LONDON LETTER:IN THE years before and after Labour's 1997 victory, Tony Blair managed to attract dozens of wealthy donors who, once wooed by dazzle and power, contributed millions to the party's coffers, writes MARK HENNESSY
Today, however, the flow of funds from many of them has slowed significantly, frightened off by the cash-for-honours scandal and doubts about Blair’s successor Gordon Brown’s ability to win a fourth term.
Conservative leader David Cameron will bring thousands of his party’s delegates to the Metropole Hotel in Brighton late next month for a spring conference that will probably serve as the party’s opening shot in the election campaign.

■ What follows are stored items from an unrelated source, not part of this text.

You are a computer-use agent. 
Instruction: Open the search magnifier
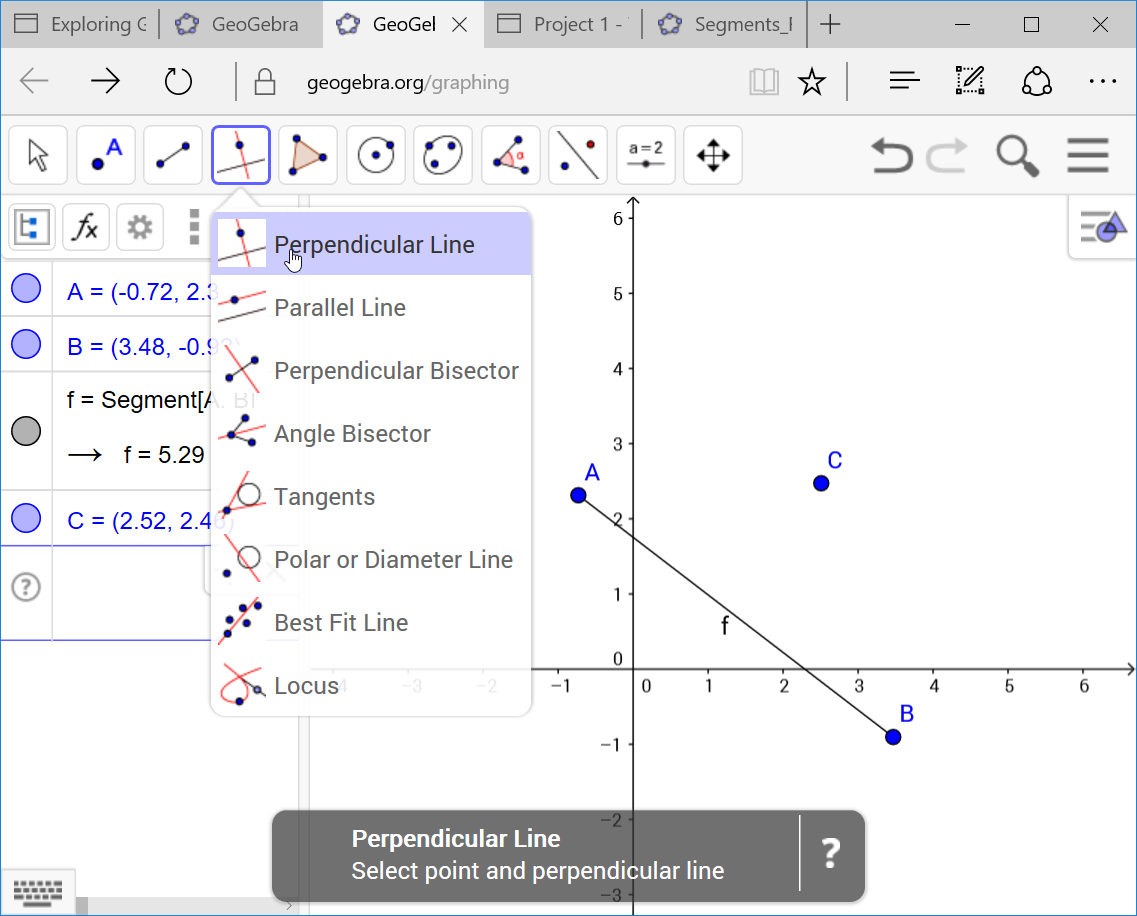tap(1017, 155)
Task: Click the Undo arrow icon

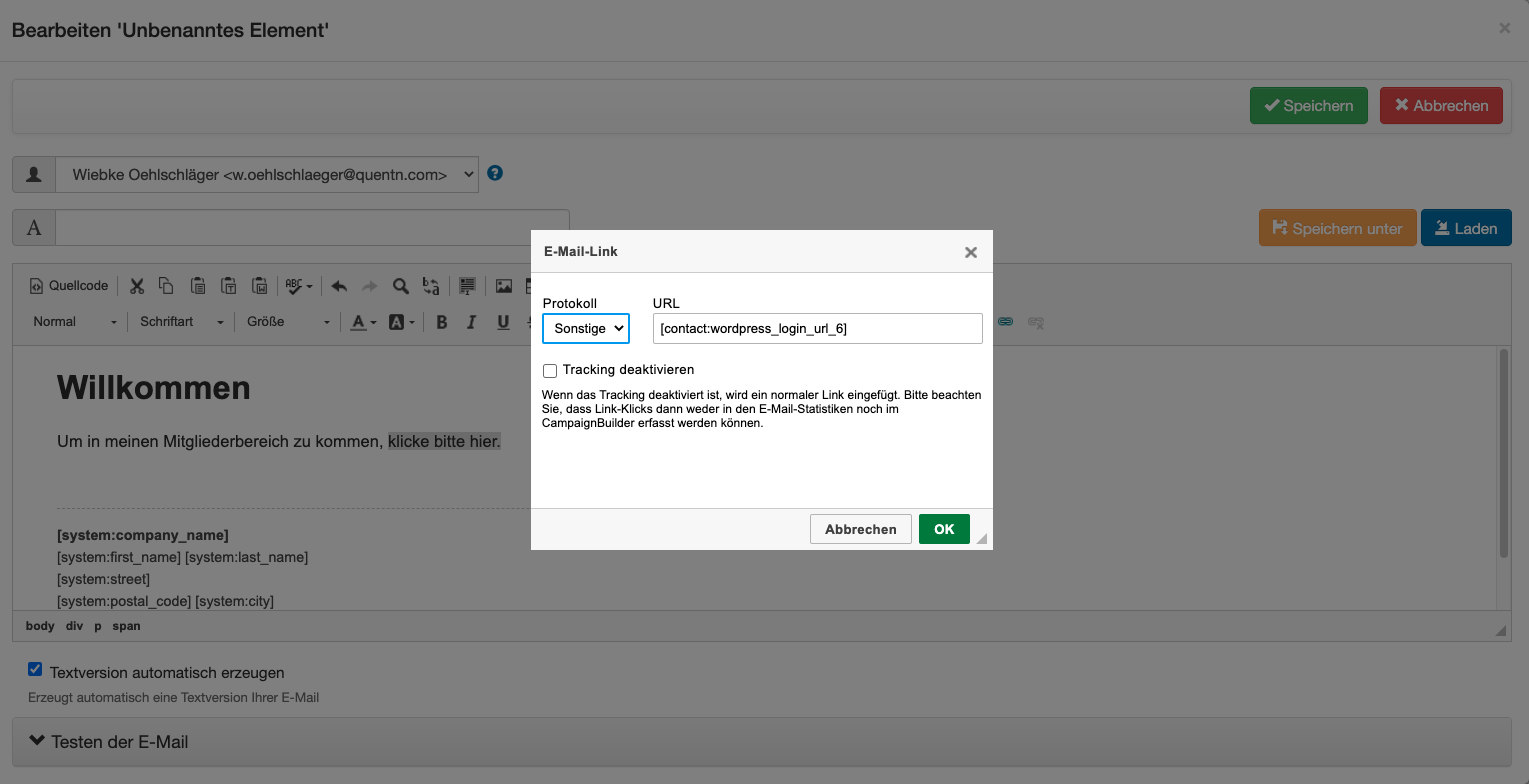Action: (339, 286)
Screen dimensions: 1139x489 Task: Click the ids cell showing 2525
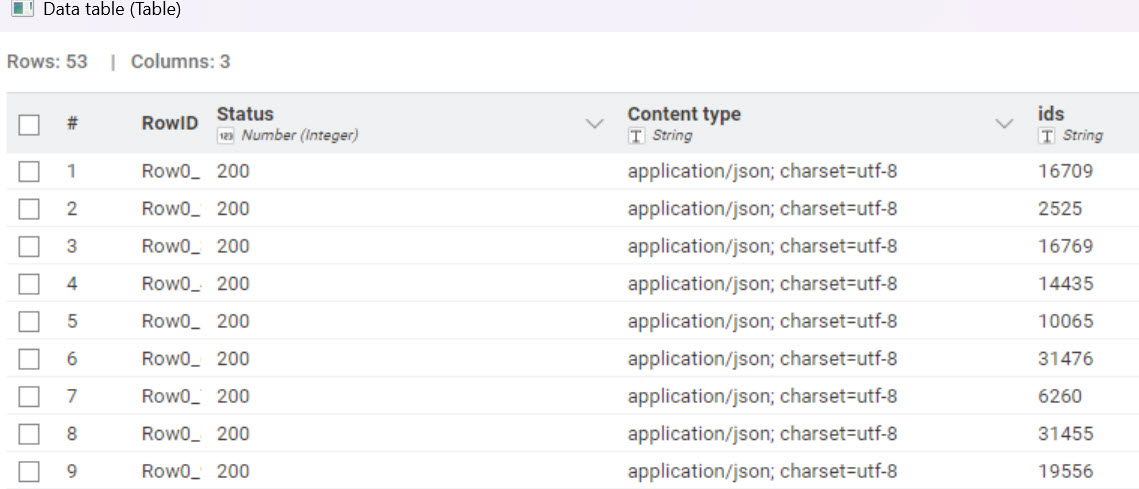(x=1060, y=209)

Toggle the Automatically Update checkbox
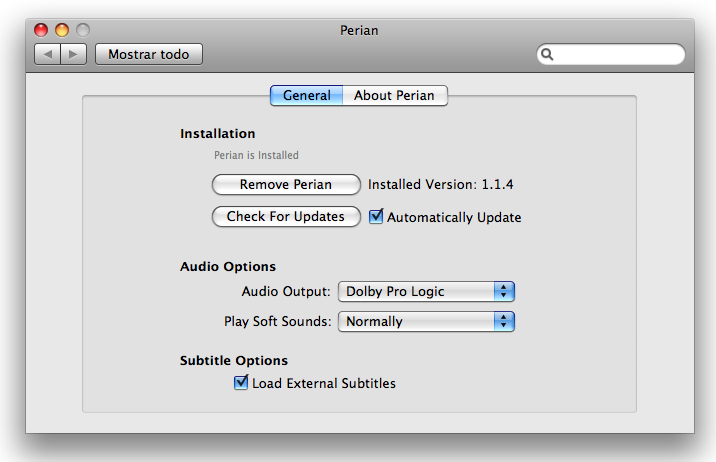[376, 216]
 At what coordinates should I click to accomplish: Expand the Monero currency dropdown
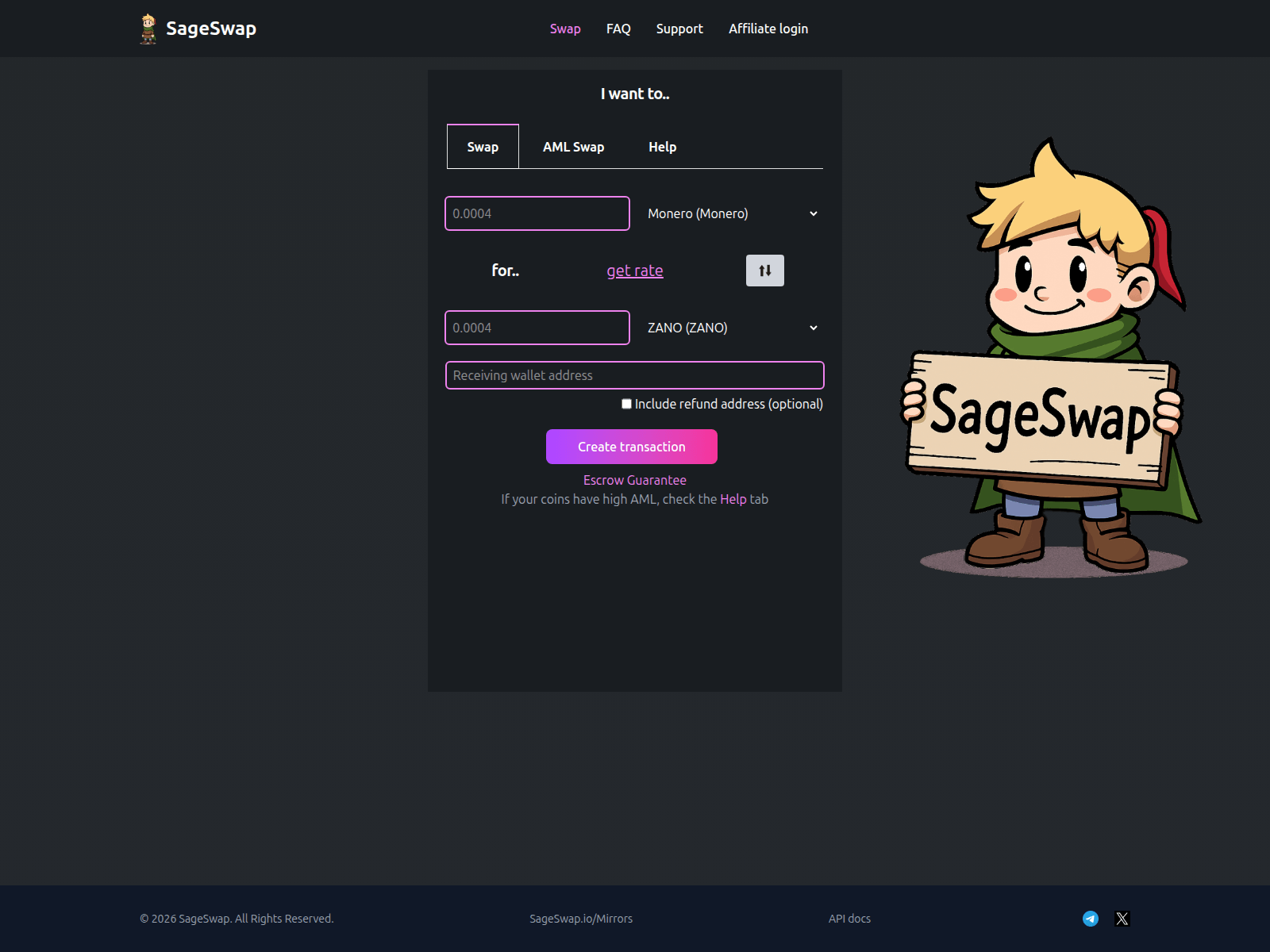coord(732,213)
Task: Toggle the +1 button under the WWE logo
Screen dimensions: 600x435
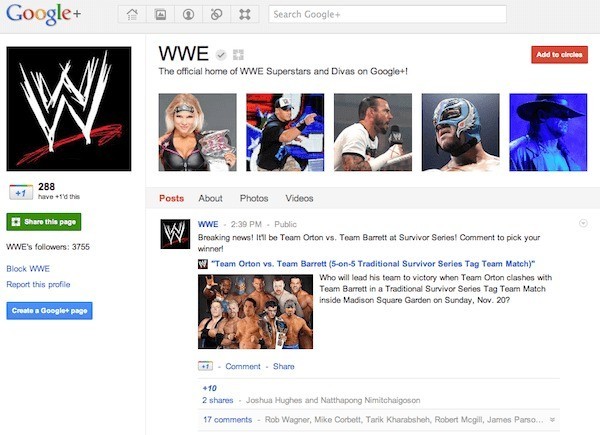Action: (20, 191)
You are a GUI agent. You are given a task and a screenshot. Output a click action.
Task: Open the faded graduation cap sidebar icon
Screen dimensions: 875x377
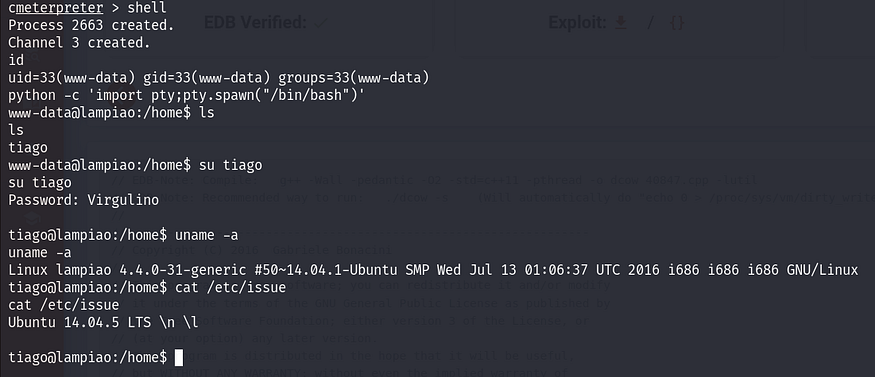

Labour had hoped to do something similar by holding a national policy forum, where members were, notionally at least, to enjoy influence over the drafting of the manifesto, but a shortage of money has forced that plan to be scrapped.
It is not the first cutback that has had to be made, and it will not be the last. Labour now has little more than half the party staff it had in 2005. Last week, former home secretary David Blunkett said it may have just £8 million (€9.2 million) to fight the election.
Labour, he said, faces greater financial pressures this year than at any other time since 1983, when the party went down in flames under Michael Foot against Margaret Thatcher, buoyed up as she then was by victory in the Falklands War.
Indeed, Blunkett clearly indicated that those tasked with keeping Labour solvent are already looking beyond the election and defeat: “We are trying to be careful so we don’t end up bankrupt after the election if this all goes pear-shaped,” he said.
The Conservatives, on the other hand, will have £18 million in the party’s central war chest – the maximum possible that can be spent during the official campaign under British election rules. Not all of this has so far been raised, but few doubt that Cameron will have difficulty.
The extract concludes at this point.